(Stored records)
+---+
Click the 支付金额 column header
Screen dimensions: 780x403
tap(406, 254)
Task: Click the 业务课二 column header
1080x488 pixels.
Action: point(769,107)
+---+
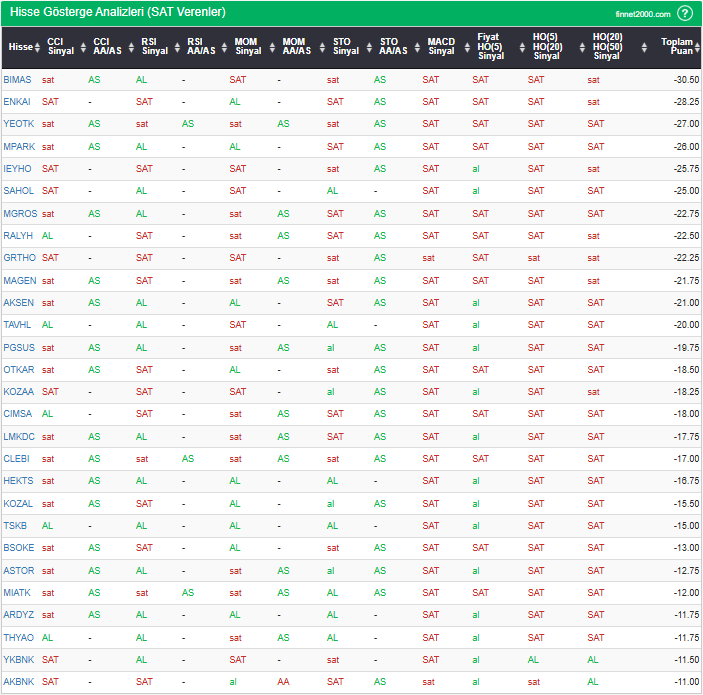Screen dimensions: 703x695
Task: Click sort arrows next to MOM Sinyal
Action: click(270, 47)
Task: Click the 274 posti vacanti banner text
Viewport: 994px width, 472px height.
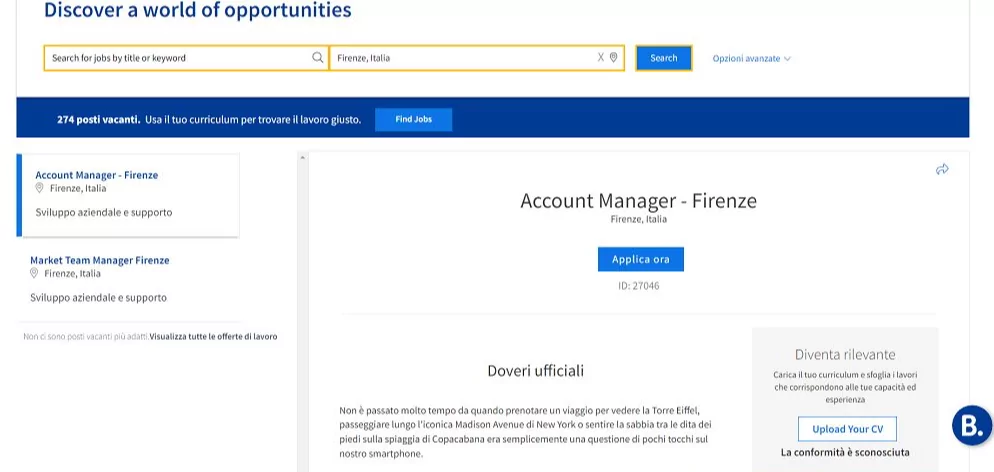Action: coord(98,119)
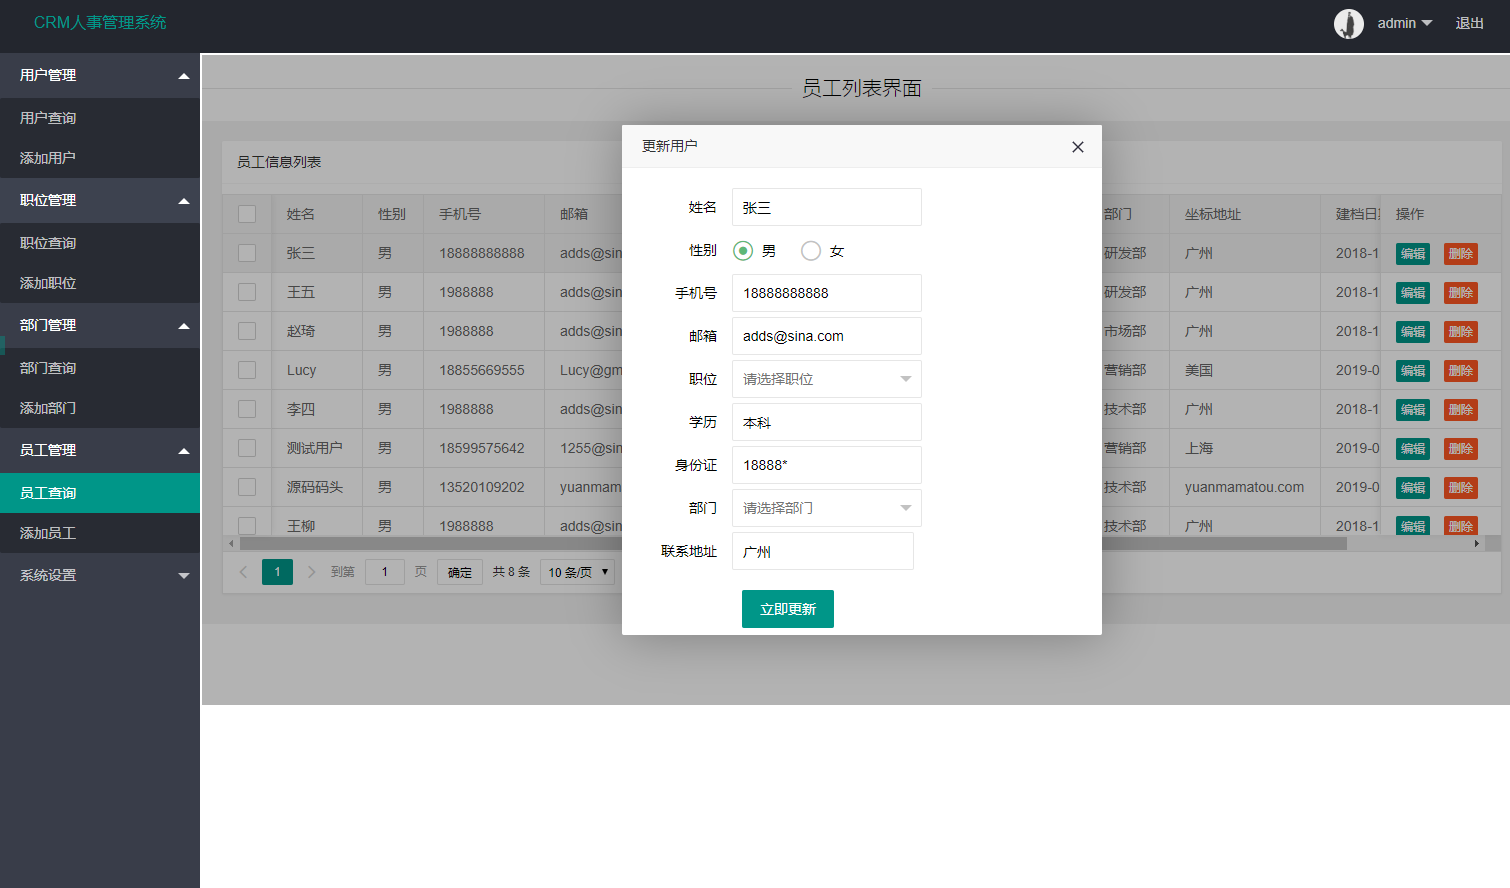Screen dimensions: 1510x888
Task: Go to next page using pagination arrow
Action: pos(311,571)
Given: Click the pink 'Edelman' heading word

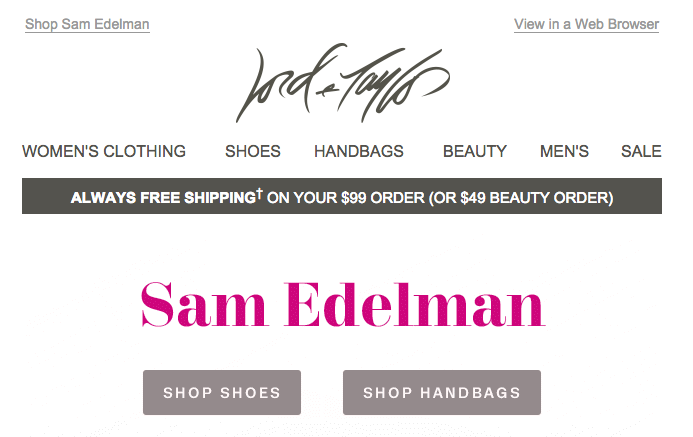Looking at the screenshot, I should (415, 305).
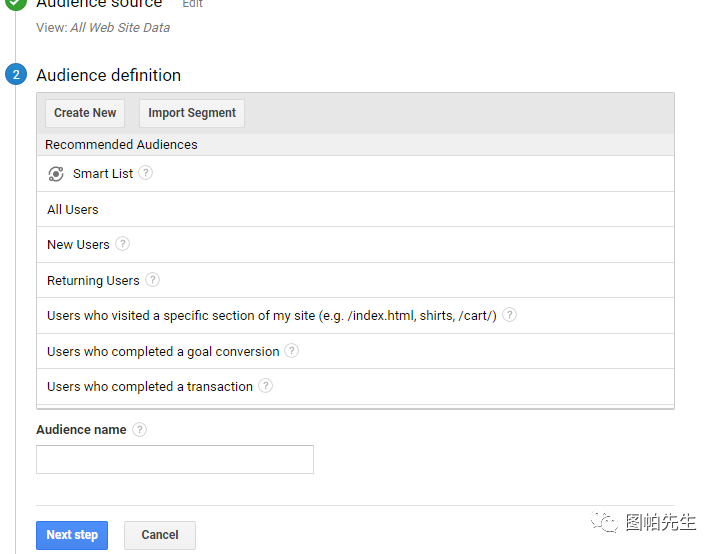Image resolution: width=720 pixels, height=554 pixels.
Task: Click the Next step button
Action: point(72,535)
+---+
Count every line that holds the word "header" in the entries, and state the result alone.

2